- _Texto extraído_:
^^^^^^^^
Reportaje publicado en el diario Crítica de la Argentina el 9 de noviembre de 2008 (picando en el título se llega a la nota original)
Fue cadete en la sastrería de su padre. Vendió baldes y palanganas de plástico. Fue verdulero mientras estudiaba sociología. Siempre vivió en el Bajo Flores y se queja de que el barrio “cambió mucho”. Peronista biológico, dice que le gusta estar con los jóvenes.
Sólo basta saber la cuadra donde vive para encontrar su casa. Arriba de la puerta hay dos grandes placas, una de mármol y otra de bronce, en memoria de su madre, Ángela María Aieta, desaparecida en 1976, y de su hermano Salvador Jorge, desaparecido en 1979. La vivienda de donde se llevaron a su mamá se ha transformado en un gran laberinto. Al fondo hay un bonito jardín de más de veinte metros por el que corretean su perro Pilu y sus tres gatos. En el quincho, con un árbol de Navidad postrado en un rincón y tres cuadros de fotografías en movimiento de Perón y Evita realizados por el fotógrafo Roberto Graciano, el diputado nacional Juan Carlos Dante Gullo señala risueñamente: “Ahora estoy solo en esta casa y me siento muy bien. Una vez que uno se acostumbra… Claro, no es fácil vivir solo, pero más complicado es convivir con una mina”.
–Usted siempre vivió en el Bajo Flores, ¿qué fue lo que más cambió en el barrio desde su niñez hasta hoy?
–Muchas cosas. Nací en esta misma casa y tengo muy presente lo que significaba la cultura del trabajo y el respeto a lo que era el trabajador, porque muy cerca de acá había fábricas muy grandes. Además, el barrio era un referente fuerte. Los vecinos te daban consejos o te retaban, y si tus padres salían, era más seguro dejarte en la vereda.
–¿A qué jugaba?
^^^^^^^^
- _Tarea asignada 1_: Reproduce sin cambios el fragmento del reportaje que va desde "Reportaje publicado en" hasta "con los jóvenes.", ambos incluidos.
- _Tarea asignada 2_: Según el reportaje, ¿por qué Gullo tiene muy presente la cultura del trabajo y el respeto al trabajador en su barrio? Contesta en una a tres oraciones.
Las filas que vienen a continuación son un material independiente del reportaje.

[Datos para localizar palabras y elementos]
^^^^^^^^
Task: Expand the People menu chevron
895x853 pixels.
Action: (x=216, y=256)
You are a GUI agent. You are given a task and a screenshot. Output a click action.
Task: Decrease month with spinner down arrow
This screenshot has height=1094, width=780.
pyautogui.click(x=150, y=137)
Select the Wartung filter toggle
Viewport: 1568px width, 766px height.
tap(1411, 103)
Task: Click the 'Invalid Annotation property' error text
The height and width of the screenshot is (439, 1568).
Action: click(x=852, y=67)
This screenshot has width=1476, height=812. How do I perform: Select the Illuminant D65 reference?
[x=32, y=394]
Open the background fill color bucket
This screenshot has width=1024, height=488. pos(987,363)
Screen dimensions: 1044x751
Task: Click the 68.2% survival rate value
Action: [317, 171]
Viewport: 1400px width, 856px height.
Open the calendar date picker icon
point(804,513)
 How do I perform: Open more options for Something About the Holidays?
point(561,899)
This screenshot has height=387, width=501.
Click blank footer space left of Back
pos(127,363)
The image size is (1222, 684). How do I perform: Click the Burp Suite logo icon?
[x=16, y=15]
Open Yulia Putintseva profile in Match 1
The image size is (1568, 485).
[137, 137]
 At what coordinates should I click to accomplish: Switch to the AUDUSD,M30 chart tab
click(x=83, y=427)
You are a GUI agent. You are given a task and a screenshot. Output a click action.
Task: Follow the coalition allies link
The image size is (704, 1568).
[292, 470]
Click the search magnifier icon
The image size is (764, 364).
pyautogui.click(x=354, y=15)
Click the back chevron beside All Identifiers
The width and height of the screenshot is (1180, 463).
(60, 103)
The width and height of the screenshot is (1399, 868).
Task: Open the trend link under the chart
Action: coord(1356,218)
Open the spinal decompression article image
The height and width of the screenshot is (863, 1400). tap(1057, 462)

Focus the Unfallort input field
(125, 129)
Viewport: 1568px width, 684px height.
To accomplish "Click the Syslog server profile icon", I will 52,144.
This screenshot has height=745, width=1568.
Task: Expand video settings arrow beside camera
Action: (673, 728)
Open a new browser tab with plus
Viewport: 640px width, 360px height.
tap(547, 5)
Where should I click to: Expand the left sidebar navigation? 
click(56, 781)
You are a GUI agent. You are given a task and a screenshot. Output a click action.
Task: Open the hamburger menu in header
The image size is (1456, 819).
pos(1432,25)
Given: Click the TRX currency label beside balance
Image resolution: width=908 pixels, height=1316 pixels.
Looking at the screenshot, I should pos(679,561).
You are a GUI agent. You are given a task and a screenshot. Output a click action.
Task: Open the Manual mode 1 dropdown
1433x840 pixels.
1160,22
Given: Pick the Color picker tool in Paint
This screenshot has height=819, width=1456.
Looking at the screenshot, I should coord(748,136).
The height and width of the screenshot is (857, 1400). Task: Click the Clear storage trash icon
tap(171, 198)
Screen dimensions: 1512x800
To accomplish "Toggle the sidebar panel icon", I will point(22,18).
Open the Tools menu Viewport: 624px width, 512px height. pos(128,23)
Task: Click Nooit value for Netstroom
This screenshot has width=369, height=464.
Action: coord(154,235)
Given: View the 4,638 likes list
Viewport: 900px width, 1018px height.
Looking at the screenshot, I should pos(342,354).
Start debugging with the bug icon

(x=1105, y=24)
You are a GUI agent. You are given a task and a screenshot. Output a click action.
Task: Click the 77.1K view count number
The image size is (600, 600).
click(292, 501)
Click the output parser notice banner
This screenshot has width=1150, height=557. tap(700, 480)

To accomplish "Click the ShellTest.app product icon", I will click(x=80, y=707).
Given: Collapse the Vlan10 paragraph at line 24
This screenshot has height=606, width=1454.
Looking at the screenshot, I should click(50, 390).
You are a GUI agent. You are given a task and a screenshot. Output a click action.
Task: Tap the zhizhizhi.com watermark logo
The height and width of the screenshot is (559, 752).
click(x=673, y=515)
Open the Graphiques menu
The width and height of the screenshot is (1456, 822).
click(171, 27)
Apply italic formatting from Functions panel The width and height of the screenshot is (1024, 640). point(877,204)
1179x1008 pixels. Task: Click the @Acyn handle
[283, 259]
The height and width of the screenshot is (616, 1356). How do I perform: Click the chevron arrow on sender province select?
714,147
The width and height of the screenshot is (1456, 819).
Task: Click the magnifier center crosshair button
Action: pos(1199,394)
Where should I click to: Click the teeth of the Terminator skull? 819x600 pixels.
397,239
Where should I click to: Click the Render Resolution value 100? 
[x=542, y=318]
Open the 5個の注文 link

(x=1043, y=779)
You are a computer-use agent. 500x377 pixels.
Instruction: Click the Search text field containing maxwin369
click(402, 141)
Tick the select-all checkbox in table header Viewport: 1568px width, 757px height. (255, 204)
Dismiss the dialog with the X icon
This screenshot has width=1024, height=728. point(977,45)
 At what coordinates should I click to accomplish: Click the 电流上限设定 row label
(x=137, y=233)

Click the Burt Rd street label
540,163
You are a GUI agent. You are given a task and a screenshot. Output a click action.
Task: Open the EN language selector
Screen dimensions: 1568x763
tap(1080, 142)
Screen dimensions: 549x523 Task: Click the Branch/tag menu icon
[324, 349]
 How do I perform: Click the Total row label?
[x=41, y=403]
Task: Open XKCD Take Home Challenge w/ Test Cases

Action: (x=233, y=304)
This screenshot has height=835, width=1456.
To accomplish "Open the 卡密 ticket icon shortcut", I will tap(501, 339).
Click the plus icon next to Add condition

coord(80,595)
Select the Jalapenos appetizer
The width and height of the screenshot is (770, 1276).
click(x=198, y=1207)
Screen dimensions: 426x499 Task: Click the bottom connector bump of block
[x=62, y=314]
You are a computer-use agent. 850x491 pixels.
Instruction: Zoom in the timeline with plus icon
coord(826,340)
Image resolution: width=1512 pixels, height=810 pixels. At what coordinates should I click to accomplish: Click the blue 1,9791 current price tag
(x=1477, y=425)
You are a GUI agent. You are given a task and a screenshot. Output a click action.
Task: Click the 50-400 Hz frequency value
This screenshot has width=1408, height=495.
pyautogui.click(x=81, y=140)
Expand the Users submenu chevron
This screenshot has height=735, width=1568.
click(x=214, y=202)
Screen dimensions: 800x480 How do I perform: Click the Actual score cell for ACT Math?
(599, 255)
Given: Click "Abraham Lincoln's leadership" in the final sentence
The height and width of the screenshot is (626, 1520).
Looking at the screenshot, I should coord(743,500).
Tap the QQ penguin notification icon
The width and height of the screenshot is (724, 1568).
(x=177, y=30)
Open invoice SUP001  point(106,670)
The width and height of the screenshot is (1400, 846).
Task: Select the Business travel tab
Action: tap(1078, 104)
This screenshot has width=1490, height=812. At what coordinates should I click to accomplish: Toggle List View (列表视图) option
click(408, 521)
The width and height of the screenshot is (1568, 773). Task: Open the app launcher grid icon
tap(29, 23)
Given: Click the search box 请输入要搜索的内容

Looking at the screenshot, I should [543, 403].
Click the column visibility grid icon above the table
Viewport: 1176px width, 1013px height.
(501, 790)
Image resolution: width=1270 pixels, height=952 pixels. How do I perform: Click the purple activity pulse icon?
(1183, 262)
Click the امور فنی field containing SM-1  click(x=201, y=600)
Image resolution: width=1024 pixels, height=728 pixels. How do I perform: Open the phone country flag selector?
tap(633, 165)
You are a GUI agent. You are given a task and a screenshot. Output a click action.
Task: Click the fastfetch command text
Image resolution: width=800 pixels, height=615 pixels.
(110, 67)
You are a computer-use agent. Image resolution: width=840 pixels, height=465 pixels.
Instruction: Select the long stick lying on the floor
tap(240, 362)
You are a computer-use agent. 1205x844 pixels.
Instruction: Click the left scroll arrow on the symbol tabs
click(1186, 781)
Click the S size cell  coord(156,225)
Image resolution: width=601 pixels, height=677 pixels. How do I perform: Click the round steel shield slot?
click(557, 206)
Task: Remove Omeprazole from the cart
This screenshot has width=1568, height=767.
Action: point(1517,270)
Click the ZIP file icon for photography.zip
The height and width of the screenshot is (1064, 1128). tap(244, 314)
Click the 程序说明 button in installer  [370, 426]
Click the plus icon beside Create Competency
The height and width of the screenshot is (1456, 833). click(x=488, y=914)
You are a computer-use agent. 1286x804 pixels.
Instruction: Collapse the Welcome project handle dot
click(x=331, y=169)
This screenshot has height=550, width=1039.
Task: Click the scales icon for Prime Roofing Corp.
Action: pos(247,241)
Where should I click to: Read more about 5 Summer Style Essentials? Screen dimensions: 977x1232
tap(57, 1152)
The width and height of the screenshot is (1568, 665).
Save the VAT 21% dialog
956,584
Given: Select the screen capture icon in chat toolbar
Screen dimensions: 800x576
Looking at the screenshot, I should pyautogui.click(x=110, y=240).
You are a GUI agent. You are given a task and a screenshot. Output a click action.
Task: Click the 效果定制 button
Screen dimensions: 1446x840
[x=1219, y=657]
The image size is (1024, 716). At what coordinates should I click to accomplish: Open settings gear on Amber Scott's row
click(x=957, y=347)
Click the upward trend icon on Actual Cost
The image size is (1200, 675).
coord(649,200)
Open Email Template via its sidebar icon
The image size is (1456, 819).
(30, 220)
^^^^^^^^
- _Solución completa 1_:
Reportaje publicado en el diario Crítica de la Argentina el 9 de noviembre de 2008 (picando en el título se llega a la nota original)
Fue cadete en la sastrería de su padre. Vendió baldes y palanganas de plástico. Fue verdulero mientras estudiaba sociología. Siempre vivió en el Bajo Flores y se queja de que el barrio “cambió mucho”. Peronista biológico, dice que le gusta estar con los jóvenes.

- _Solución completa 2_: Porque muy cerca de su casa, en el Bajo Flores, había fábricas muy grandes.